What is required:
Edit the records below so that each "At what coordinates should I click to accomplish" reads "Which point should I click to accomplish", and leave every other part of them unchanged.

(Rows on where targets appear)
======

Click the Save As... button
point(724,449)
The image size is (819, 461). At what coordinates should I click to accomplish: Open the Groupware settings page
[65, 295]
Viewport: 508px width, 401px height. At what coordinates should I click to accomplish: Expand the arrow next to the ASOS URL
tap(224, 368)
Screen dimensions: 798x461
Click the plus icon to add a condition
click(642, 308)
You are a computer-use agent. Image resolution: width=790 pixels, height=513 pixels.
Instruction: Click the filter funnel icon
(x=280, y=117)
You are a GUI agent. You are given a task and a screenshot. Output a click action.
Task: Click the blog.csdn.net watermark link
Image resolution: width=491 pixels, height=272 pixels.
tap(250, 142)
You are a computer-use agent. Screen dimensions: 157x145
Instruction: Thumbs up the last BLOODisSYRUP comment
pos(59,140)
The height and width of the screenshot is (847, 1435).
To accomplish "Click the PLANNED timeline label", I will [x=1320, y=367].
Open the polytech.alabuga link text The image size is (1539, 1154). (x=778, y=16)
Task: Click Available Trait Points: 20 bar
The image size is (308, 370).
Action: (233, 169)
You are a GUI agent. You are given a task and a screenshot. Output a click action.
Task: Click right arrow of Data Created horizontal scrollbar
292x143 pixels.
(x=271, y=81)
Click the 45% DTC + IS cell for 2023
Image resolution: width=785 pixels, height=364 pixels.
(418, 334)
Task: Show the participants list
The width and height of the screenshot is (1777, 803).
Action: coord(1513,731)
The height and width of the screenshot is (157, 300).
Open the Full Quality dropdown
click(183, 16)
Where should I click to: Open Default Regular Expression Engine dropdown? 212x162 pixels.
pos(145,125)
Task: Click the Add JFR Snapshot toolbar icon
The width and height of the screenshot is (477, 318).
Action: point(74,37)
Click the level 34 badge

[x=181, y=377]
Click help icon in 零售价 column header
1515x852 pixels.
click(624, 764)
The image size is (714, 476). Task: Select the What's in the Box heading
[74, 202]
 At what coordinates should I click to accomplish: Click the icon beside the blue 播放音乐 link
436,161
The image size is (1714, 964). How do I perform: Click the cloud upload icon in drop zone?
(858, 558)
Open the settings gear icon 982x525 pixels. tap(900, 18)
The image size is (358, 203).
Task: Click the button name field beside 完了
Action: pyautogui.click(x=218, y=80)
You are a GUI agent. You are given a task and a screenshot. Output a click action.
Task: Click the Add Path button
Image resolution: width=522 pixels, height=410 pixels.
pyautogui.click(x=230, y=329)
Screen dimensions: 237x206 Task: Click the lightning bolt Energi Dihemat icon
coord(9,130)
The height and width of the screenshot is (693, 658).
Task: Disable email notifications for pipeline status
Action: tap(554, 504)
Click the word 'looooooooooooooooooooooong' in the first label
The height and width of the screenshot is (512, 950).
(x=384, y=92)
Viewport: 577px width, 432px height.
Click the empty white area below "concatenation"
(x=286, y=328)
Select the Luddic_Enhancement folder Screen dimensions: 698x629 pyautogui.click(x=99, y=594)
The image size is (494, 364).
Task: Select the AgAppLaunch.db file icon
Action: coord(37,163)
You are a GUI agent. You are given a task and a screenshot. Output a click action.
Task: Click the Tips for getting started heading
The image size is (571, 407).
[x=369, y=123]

======

Completed exercise:
Click the Save As... button
point(724,449)
The image size is (819, 461). Which point should I click to accomplish: Open the Groupware settings page
[65, 295]
Viewport: 508px width, 401px height. Which point should I click to accomplish: Expand the arrow next to the ASOS URL
tap(224, 368)
Screen dimensions: 798x461
Click the plus icon to add a condition
click(642, 308)
You are a computer-use agent. Image resolution: width=790 pixels, height=513 pixels.
Instruction: Click the filter funnel icon
(x=280, y=117)
You are a GUI agent. You are given a task and a screenshot. Output a click action.
Task: Click the blog.csdn.net watermark link
Image resolution: width=491 pixels, height=272 pixels.
tap(250, 142)
You are a computer-use agent. Screen dimensions: 157x145
Instruction: Thumbs up the last BLOODisSYRUP comment
pos(59,140)
The height and width of the screenshot is (847, 1435).
To accomplish "Click the PLANNED timeline label", I will [x=1320, y=367].
Open the polytech.alabuga link text The image size is (1539, 1154). (x=778, y=16)
Task: Click Available Trait Points: 20 bar
The image size is (308, 370).
Action: (233, 169)
You are a GUI agent. You are given a task and a screenshot. Output a click action.
Task: Click right arrow of Data Created horizontal scrollbar
292x143 pixels.
(x=271, y=81)
Click the 45% DTC + IS cell for 2023
Image resolution: width=785 pixels, height=364 pixels.
(418, 334)
Task: Show the participants list
The width and height of the screenshot is (1777, 803).
Action: coord(1513,731)
The height and width of the screenshot is (157, 300).
Open the Full Quality dropdown
click(183, 16)
Where should I click to: Open Default Regular Expression Engine dropdown? 212x162 pixels.
pos(145,125)
Task: Click the Add JFR Snapshot toolbar icon
The width and height of the screenshot is (477, 318).
Action: point(74,37)
Click the level 34 badge

[x=181, y=377]
Click help icon in 零售价 column header
1515x852 pixels.
click(624, 764)
The image size is (714, 476). Task: Select the What's in the Box heading
[74, 202]
 Which point should I click to accomplish: Click the icon beside the blue 播放音乐 link
436,161
The image size is (1714, 964). How do I perform: Click the cloud upload icon in drop zone?
(858, 558)
Open the settings gear icon 982x525 pixels. tap(900, 18)
The image size is (358, 203).
Task: Click the button name field beside 完了
Action: pyautogui.click(x=218, y=80)
You are a GUI agent. You are given a task and a screenshot. Output a click action.
Task: Click the Add Path button
Image resolution: width=522 pixels, height=410 pixels.
pyautogui.click(x=230, y=329)
Screen dimensions: 237x206 Task: Click the lightning bolt Energi Dihemat icon
coord(9,130)
The height and width of the screenshot is (693, 658).
Task: Disable email notifications for pipeline status
Action: tap(554, 504)
Click the word 'looooooooooooooooooooooong' in the first label
The height and width of the screenshot is (512, 950).
(x=384, y=92)
Viewport: 577px width, 432px height.
Click the empty white area below "concatenation"
(x=286, y=328)
Select the Luddic_Enhancement folder Screen dimensions: 698x629 pyautogui.click(x=99, y=594)
The image size is (494, 364).
Task: Select the AgAppLaunch.db file icon
Action: coord(37,163)
You are a GUI agent. You are given a task and a screenshot. Output a click action.
Task: Click the Tips for getting started heading
The image size is (571, 407).
[x=369, y=123]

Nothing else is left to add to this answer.